**EXERCISE:** All lines from the one that contains "Click the vertical scrollbar thumb" through the close of the entries below are to be repeated exactly, without any pictures.
|---|
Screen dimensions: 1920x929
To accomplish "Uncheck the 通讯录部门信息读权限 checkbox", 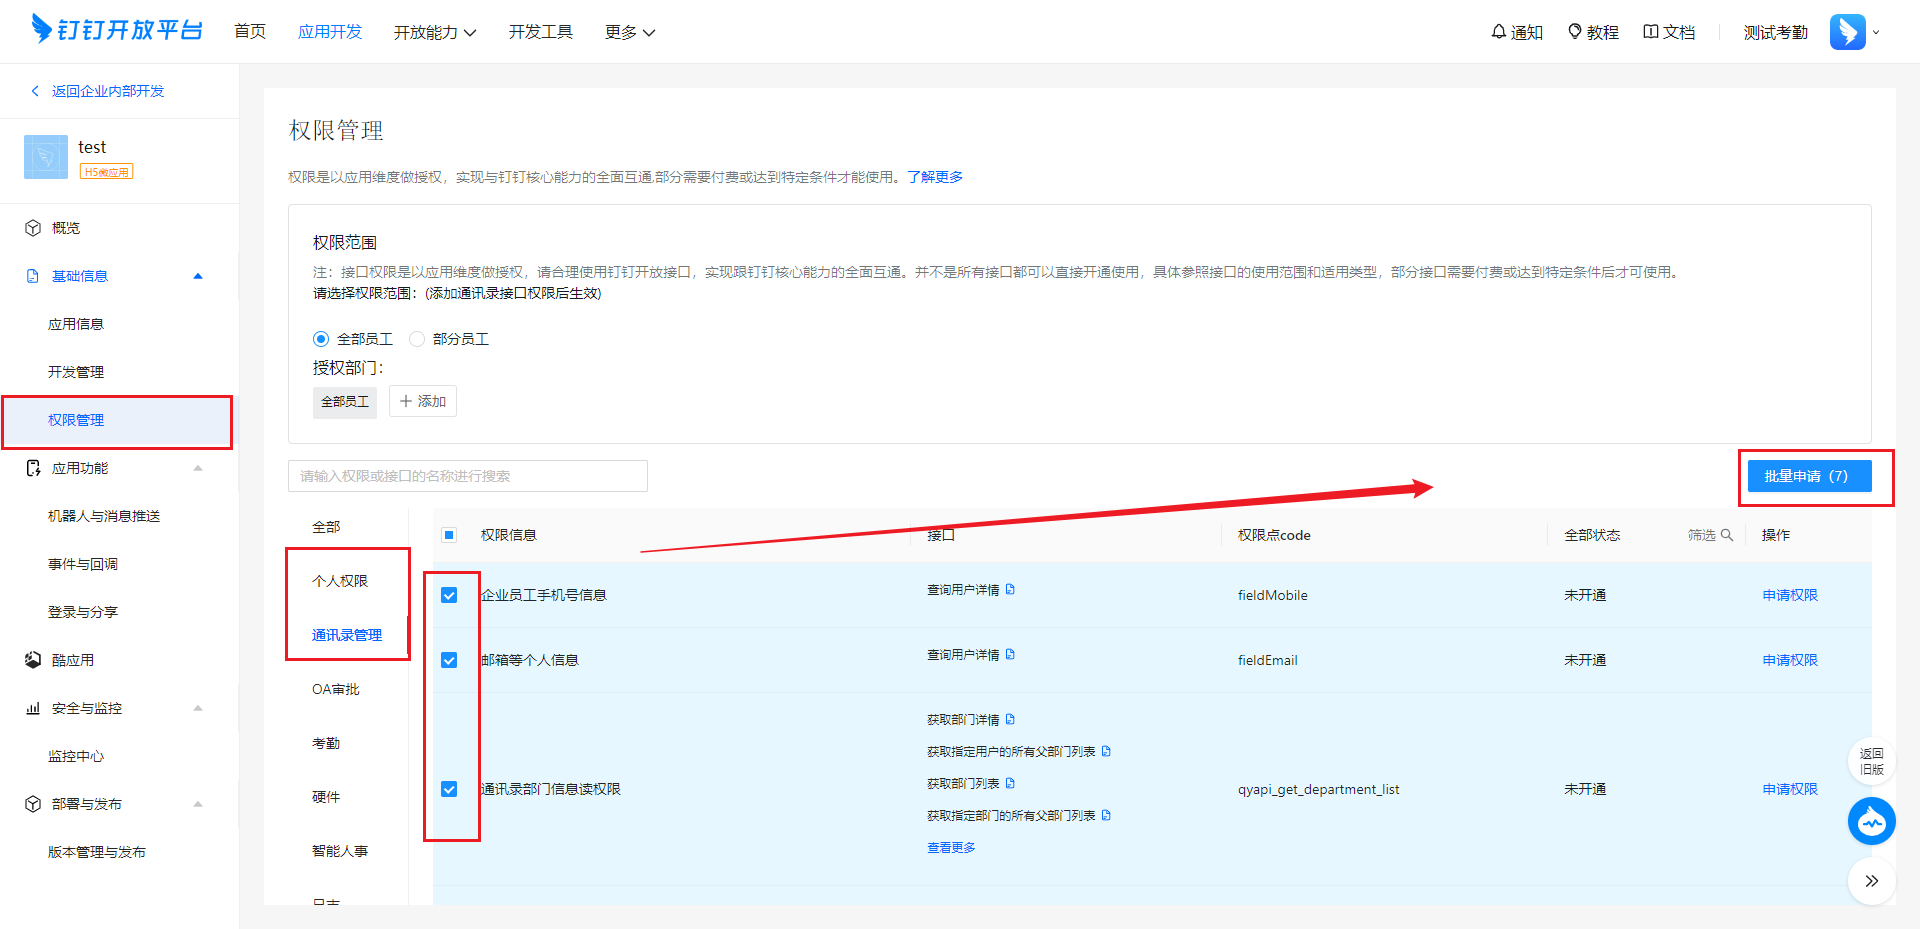I will 449,789.
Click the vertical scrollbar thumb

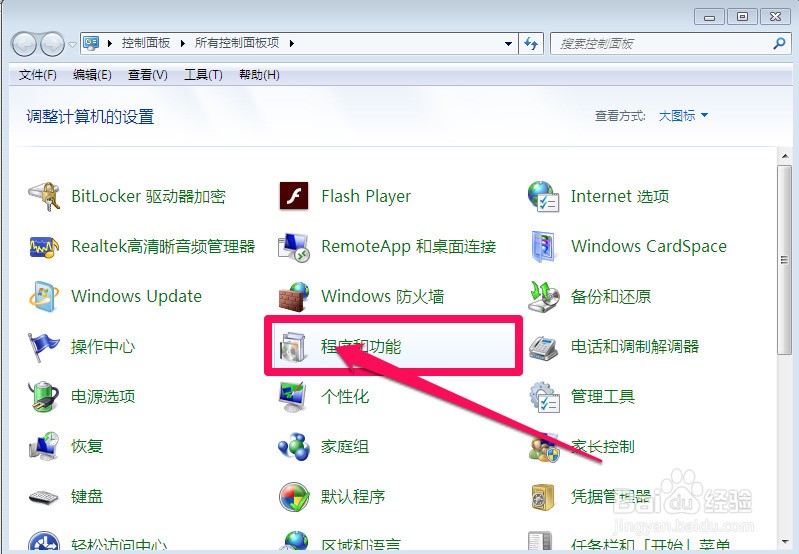tap(784, 260)
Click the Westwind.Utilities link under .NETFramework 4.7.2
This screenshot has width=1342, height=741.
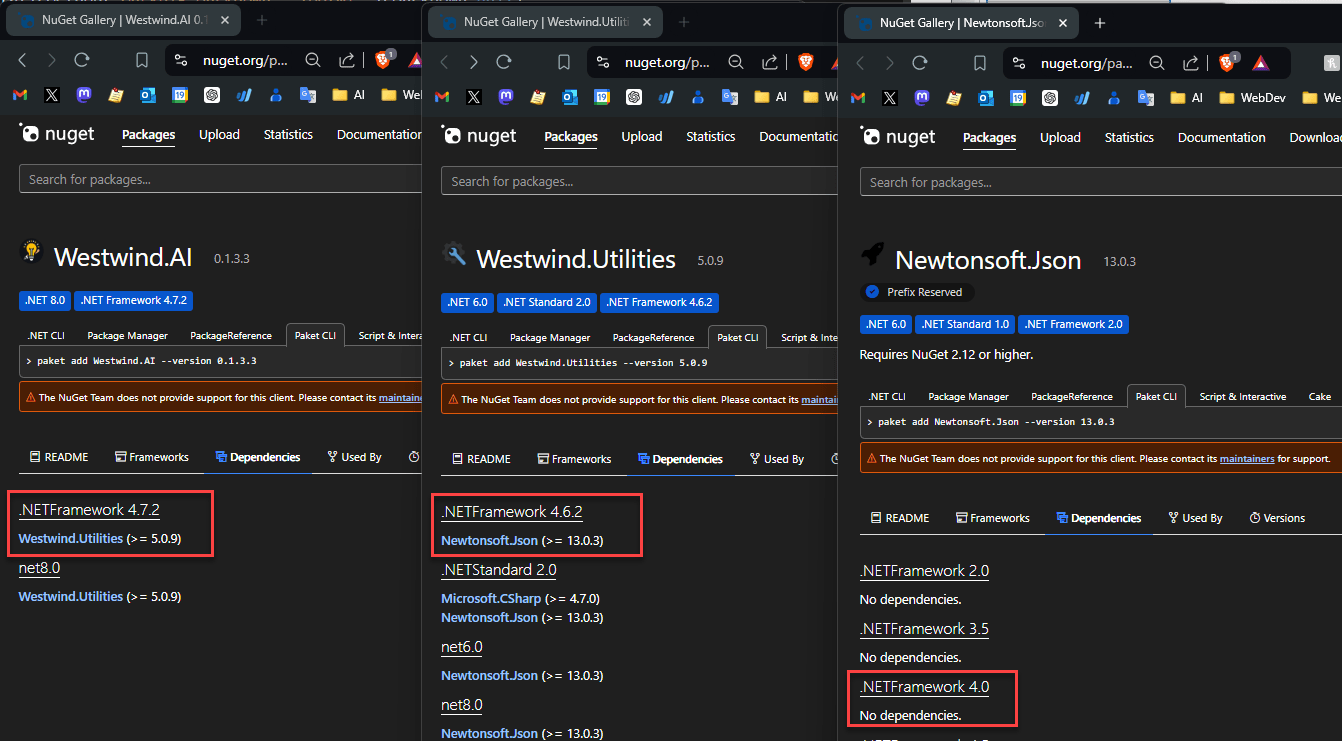click(x=71, y=539)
|---|
**REPLY:**
Click the vertical scrollbar thumb

tap(784, 260)
Click the Westwind.Utilities link under .NETFramework 4.7.2
This screenshot has width=1342, height=741.
click(x=71, y=539)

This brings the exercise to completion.